INSTRUÇÃO NORMATIVA Nº001/2026/SMS
Dispõe sobre a padronização do protocolo de atendimento a pacientes com suspeita de dengue no âmbito das unidades de saúde do Município de Nova Maringá/MT, e estabelece fluxos obrigatórios de classificação, conduta e acompanhamento.
A SECRETARIA MUNICIPAL DE SAÚDE, no uso de suas atribuições legais,
CONSIDERANDO a necessidade de padronizar o atendimento clínico e assistencial aos pacientes com suspeita de dengue;
CONSIDERANDO o fluxograma de manejo do paciente com dengue estabelecido pelo Ministério da Saúde, que define classificação por grupos (A, B, C e D), conforme sinais de alarme e gravidade;
CONSIDERANDO o dever de garantir atendimento seguro, eficaz e oportuno, com redução de complicações e óbitos;
RESOLVE:
CAPÍTULO I – DISPOSIÇÕES GERAIS
Art. 1º Fica instituído o Protocolo Municipal de Atendimento à Dengue, de observância obrigatória em todas as unidades de saúde públicas municipais.
Art. 2º Todo paciente com suspeita de dengue deverá ser: I – imediatamente notificado; II – submetido à classificação de risco; III – enquadrado em grupo clínico (A, B, C ou D).
CAPÍTULO II – DA CLASSIFICAÇÃO DE RISCO
Art. 3º A classificação do paciente deverá seguir os seguintes critérios:
I – GRUPO A
Paciente sem sinais de alarme e sem comorbidades.
II – GRUPO B
Paciente sem sinais de alarme, porém com:
· comorbidades; ou
· condições clínicas especiais; ou
· risco social; ou
· prova do laço positiva.
III – GRUPO C
Paciente com sinais de alarme, tais como:
· dor abdominal intensa;
· vômitos persistentes;
· acúmulo de líquidos;
· hipotensão postural;
· letargia ou irritabilidade;
· aumento progressivo do hematócrito.
IV – GRUPO D
Paciente com sinais de gravidade, incluindo:
· choque;
· sangramento grave;
· disfunção orgânica.
CAPÍTULO III – DO PROTOCOLO DE ATENDIMENTO (CONDICIONADO)

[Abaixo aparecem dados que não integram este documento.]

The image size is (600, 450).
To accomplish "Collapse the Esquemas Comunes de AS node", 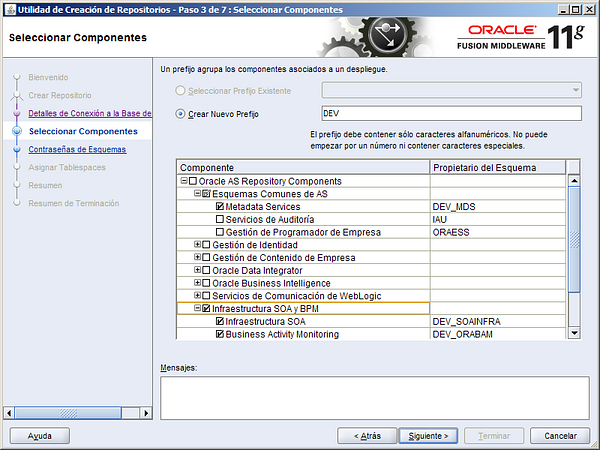I will 197,194.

Art. 4º O atendimento fica condicionado à classificação clínica, devendo observar obrigatoriamente os seguintes fluxos:
SEÇÃO I – GRUPO A
Art. 5º Para pacientes do Grupo A:
I – atendimento ambulatorial; II – hidratação oral imediata; III – orientação ao paciente e familiares; IV – solicitação de exames conforme critério clínico; V – retorno imediato em caso de sinais de alarme.
SEÇÃO II – GRUPO B
Art. 6º Para pacientes do Grupo B:
I – acompanhamento ambulatorial com reavaliação clínica; II – realização obrigatória de hemograma; III – hidratação oral supervisionada; IV – reavaliação periódica até estabilização; V – atenção especial a grupos de risco.
SEÇÃO III – GRUPO C
Art. 7º Para pacientes do Grupo C:
I – atendimento em unidade com leito; II – hidratação venosa imediata; III – exames laboratoriais completos; IV – reavaliação clínica obrigatória em até 1 hora; V – monitoramento contínuo dos sinais vitais e hematócrito.
SEÇÃO IV – GRUPO D
Art. 8º Para pacientes do Grupo D:
I – atendimento emergencial imediato; II – internação em unidade hospitalar; III – reposição volêmica rápida; IV – suporte avançado de vida, quando necessário; V – investigação e controle de hemorragias e choque.
CAPÍTULO IV – DAS OBRIGAÇÕES DAS UNIDADES DE SAÚDE
Art. 9º Compete às unidades de saúde:
I – garantir triagem imediata dos pacientes; II – cumprir rigorosamente o protocolo; III – registrar todas as informações em prontuário; IV – assegurar a notificação compulsória dos casos; V – manter equipe capacitada.
CAPÍTULO V – DAS RESPONSABILIDADES
Art. 10. O descumprimento desta Instrução Normativa poderá ensejar:
I – responsabilização administrativa;
II – apuração em processo disciplinar;
III – adoção de medidas corretivas pela gestão.
CAPÍTULO VI – DISPOSIÇÕES FINAIS
Art. 11. Esta Instrução Normativa entra em vigor na data de sua publicação.
Art. 12. Revogam-se as disposições em contrário.
Nova Maringá/MT, 17 de abril de 2026.